SUPPLIED MATERIAL:

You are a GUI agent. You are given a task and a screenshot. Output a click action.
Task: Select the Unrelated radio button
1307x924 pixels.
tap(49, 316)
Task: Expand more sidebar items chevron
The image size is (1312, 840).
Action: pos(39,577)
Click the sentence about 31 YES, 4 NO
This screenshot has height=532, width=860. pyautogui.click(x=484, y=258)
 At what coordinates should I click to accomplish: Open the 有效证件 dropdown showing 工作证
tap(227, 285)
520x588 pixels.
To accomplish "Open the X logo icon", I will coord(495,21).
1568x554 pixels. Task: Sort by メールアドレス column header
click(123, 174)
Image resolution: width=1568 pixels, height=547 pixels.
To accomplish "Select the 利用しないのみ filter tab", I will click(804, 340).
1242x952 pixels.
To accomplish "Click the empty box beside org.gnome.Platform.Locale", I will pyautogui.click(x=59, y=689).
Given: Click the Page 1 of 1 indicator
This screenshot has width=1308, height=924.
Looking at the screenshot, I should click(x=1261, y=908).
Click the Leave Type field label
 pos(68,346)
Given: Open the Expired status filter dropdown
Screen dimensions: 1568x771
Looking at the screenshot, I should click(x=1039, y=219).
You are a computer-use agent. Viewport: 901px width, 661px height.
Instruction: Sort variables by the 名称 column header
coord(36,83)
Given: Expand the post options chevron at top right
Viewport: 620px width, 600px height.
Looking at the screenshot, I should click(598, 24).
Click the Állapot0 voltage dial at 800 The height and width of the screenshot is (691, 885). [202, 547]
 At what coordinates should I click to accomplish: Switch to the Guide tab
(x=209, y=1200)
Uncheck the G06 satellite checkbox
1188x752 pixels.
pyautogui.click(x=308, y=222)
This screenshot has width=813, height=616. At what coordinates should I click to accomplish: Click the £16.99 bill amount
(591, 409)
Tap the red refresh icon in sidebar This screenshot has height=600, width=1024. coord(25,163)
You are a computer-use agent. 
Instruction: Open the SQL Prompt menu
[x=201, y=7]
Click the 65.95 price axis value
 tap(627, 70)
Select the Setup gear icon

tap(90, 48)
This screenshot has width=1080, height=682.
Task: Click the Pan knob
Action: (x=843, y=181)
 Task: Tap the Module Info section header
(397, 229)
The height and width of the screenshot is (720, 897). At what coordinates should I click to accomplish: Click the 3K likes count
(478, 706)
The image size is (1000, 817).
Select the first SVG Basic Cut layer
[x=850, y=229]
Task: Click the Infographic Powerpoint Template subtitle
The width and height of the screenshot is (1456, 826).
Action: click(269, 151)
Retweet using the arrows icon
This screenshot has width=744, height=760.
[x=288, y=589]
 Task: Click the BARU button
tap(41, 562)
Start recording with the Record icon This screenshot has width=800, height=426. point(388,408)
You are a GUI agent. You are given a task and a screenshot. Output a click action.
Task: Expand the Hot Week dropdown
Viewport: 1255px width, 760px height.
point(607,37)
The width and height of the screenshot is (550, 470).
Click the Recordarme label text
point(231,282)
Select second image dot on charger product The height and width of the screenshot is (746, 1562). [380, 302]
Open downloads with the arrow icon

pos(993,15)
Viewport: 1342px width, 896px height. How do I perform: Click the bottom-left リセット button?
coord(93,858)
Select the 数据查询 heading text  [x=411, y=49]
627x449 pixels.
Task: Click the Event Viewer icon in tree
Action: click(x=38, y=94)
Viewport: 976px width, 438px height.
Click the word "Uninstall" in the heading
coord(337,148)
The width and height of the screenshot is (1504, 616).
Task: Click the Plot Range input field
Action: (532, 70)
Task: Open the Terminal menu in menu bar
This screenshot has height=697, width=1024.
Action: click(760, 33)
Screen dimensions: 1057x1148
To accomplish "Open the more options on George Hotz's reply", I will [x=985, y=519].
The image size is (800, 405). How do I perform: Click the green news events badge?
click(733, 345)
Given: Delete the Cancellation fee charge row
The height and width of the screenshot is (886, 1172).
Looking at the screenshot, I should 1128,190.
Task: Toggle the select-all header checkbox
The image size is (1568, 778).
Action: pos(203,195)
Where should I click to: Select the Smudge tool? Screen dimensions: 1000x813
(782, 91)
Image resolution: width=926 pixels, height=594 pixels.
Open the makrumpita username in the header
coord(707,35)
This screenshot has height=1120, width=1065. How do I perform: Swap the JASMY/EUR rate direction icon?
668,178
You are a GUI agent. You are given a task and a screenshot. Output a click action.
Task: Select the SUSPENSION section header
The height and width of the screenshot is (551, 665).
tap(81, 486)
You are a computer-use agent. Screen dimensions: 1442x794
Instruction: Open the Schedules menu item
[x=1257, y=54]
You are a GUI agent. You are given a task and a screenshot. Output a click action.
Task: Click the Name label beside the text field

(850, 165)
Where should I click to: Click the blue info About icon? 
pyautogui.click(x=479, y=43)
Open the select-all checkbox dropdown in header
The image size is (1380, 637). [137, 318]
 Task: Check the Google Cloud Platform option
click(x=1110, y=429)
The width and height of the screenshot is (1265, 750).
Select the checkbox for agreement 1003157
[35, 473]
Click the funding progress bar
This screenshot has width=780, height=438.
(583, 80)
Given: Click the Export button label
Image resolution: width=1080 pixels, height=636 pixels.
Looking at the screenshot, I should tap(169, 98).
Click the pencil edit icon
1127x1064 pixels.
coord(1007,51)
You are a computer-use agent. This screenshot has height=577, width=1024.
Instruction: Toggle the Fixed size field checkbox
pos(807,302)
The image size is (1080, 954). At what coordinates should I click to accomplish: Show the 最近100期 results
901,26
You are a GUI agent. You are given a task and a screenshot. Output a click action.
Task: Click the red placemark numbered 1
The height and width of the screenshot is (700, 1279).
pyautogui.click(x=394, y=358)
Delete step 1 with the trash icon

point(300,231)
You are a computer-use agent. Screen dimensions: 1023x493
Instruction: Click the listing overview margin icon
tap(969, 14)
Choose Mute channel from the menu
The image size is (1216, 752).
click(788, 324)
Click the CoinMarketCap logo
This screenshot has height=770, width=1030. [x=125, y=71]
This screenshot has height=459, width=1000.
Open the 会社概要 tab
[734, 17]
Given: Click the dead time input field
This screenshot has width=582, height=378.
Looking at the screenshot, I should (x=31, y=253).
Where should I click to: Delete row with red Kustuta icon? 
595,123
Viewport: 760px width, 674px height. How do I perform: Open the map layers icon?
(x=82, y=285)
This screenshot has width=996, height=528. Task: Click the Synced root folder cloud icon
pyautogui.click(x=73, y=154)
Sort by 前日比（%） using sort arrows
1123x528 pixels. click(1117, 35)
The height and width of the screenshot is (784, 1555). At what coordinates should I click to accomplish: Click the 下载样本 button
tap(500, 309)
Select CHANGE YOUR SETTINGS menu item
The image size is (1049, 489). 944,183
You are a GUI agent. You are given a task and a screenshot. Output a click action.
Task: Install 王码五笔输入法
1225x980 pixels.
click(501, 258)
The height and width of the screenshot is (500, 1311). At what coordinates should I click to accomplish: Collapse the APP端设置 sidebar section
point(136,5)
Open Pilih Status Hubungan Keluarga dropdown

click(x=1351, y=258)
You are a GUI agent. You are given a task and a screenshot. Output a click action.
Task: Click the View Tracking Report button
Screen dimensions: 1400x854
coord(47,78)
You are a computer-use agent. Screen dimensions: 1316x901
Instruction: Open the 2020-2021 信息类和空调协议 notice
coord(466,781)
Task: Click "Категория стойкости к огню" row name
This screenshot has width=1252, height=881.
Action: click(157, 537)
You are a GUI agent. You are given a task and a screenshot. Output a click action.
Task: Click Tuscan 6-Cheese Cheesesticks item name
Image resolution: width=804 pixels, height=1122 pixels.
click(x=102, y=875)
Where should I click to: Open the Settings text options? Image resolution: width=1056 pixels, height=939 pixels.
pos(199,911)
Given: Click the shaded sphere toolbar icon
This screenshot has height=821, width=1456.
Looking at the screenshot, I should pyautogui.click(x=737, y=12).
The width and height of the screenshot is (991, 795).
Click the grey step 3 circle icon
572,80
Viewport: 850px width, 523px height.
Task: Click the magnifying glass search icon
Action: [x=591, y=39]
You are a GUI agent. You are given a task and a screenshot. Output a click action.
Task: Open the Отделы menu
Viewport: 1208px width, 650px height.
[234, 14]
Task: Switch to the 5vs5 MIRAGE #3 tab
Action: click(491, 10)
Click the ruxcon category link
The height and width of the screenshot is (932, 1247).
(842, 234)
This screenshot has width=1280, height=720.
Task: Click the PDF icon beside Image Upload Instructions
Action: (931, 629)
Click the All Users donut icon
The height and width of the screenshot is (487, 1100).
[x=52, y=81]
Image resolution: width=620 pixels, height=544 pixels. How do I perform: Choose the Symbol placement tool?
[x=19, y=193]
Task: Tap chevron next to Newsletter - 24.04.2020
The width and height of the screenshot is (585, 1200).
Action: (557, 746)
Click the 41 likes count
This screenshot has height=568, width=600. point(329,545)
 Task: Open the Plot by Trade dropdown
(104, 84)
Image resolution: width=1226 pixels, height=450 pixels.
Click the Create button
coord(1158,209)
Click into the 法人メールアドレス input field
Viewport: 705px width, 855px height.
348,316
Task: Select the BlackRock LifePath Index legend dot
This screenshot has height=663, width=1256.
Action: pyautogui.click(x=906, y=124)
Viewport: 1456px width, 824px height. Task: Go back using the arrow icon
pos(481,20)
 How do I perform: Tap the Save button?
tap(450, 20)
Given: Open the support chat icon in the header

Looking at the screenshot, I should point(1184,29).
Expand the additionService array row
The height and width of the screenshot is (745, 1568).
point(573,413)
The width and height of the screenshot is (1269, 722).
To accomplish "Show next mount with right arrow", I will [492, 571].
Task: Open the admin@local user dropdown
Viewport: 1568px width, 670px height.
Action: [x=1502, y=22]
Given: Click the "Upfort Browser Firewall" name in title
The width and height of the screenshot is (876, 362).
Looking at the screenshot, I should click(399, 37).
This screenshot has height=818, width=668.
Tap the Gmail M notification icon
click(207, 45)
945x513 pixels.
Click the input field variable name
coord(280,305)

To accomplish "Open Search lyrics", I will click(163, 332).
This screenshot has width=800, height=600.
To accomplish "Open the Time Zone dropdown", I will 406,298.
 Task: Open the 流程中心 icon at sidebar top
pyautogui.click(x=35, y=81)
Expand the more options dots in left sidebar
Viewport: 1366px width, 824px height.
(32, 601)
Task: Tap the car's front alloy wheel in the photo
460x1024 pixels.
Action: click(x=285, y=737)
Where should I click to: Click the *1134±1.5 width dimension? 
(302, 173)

PROMPT:
Nothing but the exact lines from the start of the material through the line holding "Image resolution: width=1568", both included, belongs in the answer.

OUTPUT OF THE TASK:
You are a GUI agent. You are given a task and a screenshot. Output a click action.
Task: Select the Unrelated radio button
1307x924 pixels.
tap(49, 316)
Task: Expand more sidebar items chevron
The image size is (1312, 840).
Action: pos(39,577)
Click the sentence about 31 YES, 4 NO
This screenshot has height=532, width=860. pyautogui.click(x=484, y=258)
 At what coordinates should I click to accomplish: Open the 有效证件 dropdown showing 工作证
tap(227, 285)
520x588 pixels.
To accomplish "Open the X logo icon", I will coord(495,21).
1568x554 pixels. Task: Sort by メールアドレス column header
click(123, 174)
Image resolution: width=1568 pixels, height=547 pixels.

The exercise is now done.